Where I stopped reading: I stopped reading about a hundred pages in, and I skimmed other parts to see if I should keep reading.
Why I stopped reading? I just couldn’t get into this book, and I really wanted to. I mean, look at that cover! Check out the title! It just screams, “Read me!” But . . . none of the characters were likeable. None of them. They weren’t nice, they had no redeeming qualities, they were all selfish, and they were all pretty vulgar. I’m not a prude or anything, and I can swear with the best of them, but this was just too much. Some parts had too much graphic detail that really wasn’t necessary and just turned me off completely. I think The People We Hate at the Wedding had so much potential, but it really fell short for me.
What others have rated this book: According to Goodreads, the average rating for The People We Hate at the Wedding is 3.04 stars. It looks like a majority of readers gave this book 3 stars. There were a mixture of star reviews on Amazon. At Barnes & Noble, the majority of the reviews were 4 stars. Just because I didn’t finish this book doesn’t mean you won’t.
About the book – from Goodreads:
Relationships are awful. They’ll kill you, right up to the point where they start saving your life.

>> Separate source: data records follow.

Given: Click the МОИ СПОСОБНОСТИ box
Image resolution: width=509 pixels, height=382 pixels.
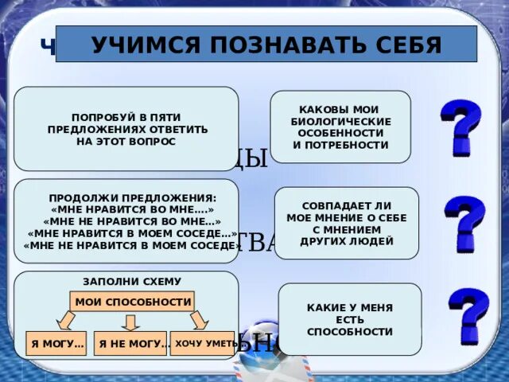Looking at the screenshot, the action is pyautogui.click(x=133, y=302).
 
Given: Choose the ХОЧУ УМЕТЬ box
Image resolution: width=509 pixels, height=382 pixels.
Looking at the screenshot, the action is pyautogui.click(x=204, y=342).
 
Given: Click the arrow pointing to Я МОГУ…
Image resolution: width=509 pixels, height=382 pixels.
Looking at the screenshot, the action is pyautogui.click(x=66, y=320).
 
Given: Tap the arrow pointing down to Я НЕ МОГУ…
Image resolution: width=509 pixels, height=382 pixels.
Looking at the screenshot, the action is pyautogui.click(x=132, y=321).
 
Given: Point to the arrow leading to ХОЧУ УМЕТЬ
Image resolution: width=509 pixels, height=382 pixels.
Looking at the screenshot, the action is pyautogui.click(x=200, y=320).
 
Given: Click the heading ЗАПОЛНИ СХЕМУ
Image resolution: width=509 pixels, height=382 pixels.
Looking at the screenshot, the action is pyautogui.click(x=132, y=281).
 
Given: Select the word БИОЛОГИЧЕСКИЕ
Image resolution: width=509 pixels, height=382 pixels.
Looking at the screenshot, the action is pyautogui.click(x=340, y=121).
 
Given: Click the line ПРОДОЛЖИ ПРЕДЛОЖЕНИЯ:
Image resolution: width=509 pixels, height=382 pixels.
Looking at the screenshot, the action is pyautogui.click(x=132, y=197).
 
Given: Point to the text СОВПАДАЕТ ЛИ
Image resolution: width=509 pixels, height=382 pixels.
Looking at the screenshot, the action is pyautogui.click(x=346, y=205).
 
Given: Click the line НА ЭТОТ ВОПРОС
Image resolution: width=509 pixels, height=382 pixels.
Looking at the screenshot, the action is pyautogui.click(x=127, y=141).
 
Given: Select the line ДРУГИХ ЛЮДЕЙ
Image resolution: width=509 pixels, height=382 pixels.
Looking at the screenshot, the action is pyautogui.click(x=346, y=240).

Paul and Alice’s half-sister Eloise is getting married! In London! There will be fancy hotels, dinners at “it” restaurants and a reception at a country estate complete with tea lights and embroidered cloth napkins.

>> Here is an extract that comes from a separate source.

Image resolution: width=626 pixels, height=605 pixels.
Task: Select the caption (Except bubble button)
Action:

They couldn’t hate it more.
The People We Hate at the Wedding is the story of a less than perfect family. Donna, the clan’s mother, is now a widow living in the Chicago suburbs with a penchant for the occasional joint and more than one glass of wine with her best friend while watching House Hunters International. Alice is in her thirties, single, smart, beautiful, stuck in a dead-end job where she is mired in a rather predictable, though enjoyable, affair with her married boss. Her brother Paul lives in Philadelphia with his older, handsomer, tenured track professor boyfriend who’s recently been saying things like “monogamy is an oppressive heteronormative construct,” while eyeing undergrads. And then there’s Eloise. Perfect, gorgeous, cultured Eloise. The product of Donna’s first marriage to a dashing Frenchman, Eloise has spent her school years at the best private boarding schools, her winter holidays in St. John and a post-college life cushioned by a fat, endless trust fund. To top it off, she’s infuriatingly kind and decent.
As this estranged clan gathers together, and Eloise’s walk down the aisle approaches, Grant Ginder brings to vivid, hilarious life the power of family, and the complicated ways we hate the ones we love the most in the most bitingly funny, slyly witty and surprisingly tender novel you’ll read this year.